Glass Town: The Imaginary World of the Brontës

Comic Arts: Abrams. Mar. 2020. 224p. ISBN 9781419732683. $24.99. LIT
Growing up motherless in their father’s windswept parsonage, Charlotte, Branwell, Emily, and Anne Brontë spun yarns about the fictional worlds of Glass Town and Gondal. Only fragments of these writings remain. Yet Greenberg (The One Hundred Nights of Hero) has cunningly reimagined both the worlds and the story of their creation, weaving historically attested and new episodes to produce this charming metafiction. Here, like Charles Dickens’s Ghost of the Christmas Past, the character Charles Wellesley visits the adult Charlotte at night to escort her through her memories of storytelling, encourages her to lay them to rest with fondness, and reveals a denouement marvelously right for the youngsters’ convoluted plot. The beguiling art suggests the charming awkwardness of do-it-yourself paper dolls with the bright colors of a youthful paint box.

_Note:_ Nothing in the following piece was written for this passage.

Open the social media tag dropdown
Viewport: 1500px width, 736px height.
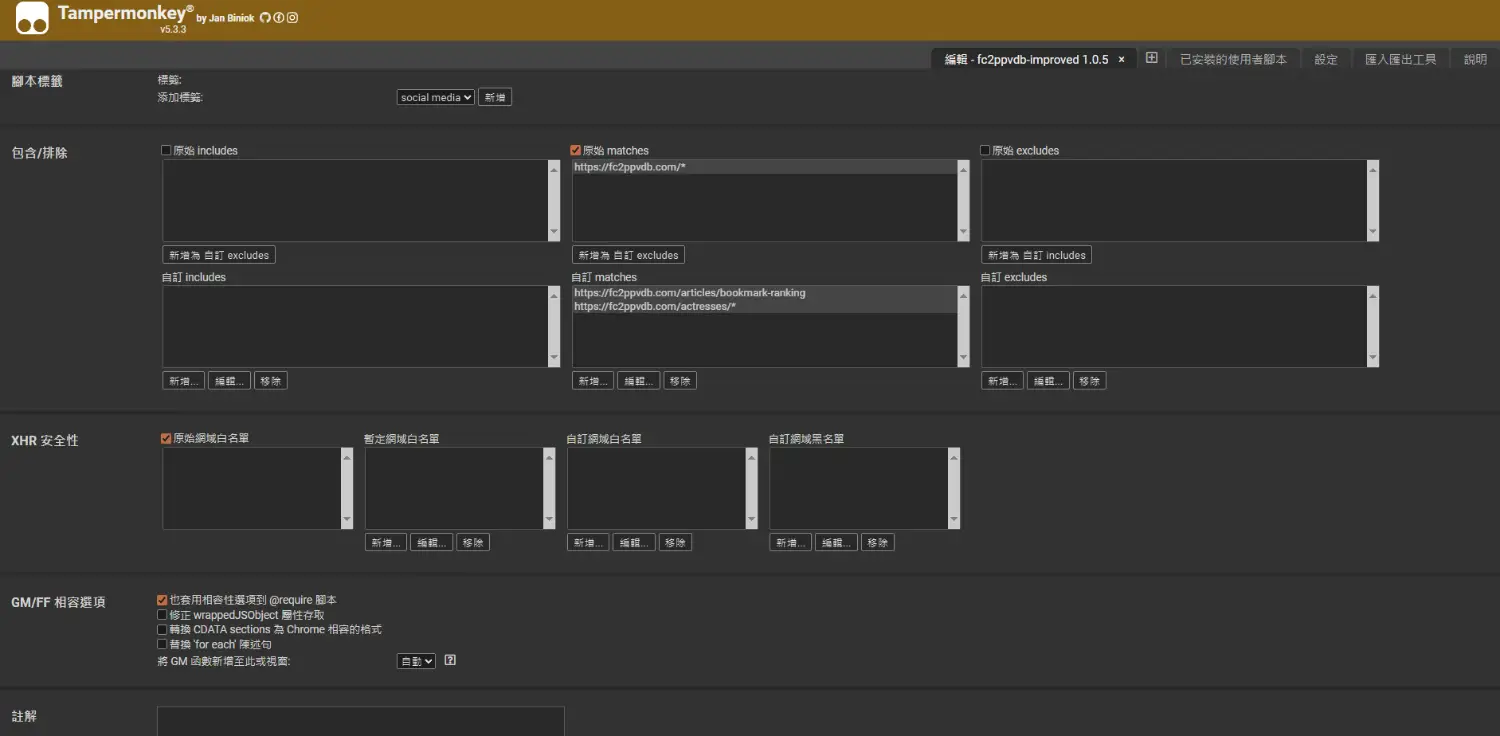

VERDICT Greenberg not only shows how the juvenile “scribblemania” of the Brontës prefigured later literary accomplishments, such as Jane Eyre and Wuthering Heights, but also crafts a story that resonates within our own century. Engrossing for both adults and teens attracted to alt-history fantasy or the Brontës. (See also, Catherynne M. Valente’s The Glass Town Game, SLJ 6/17.)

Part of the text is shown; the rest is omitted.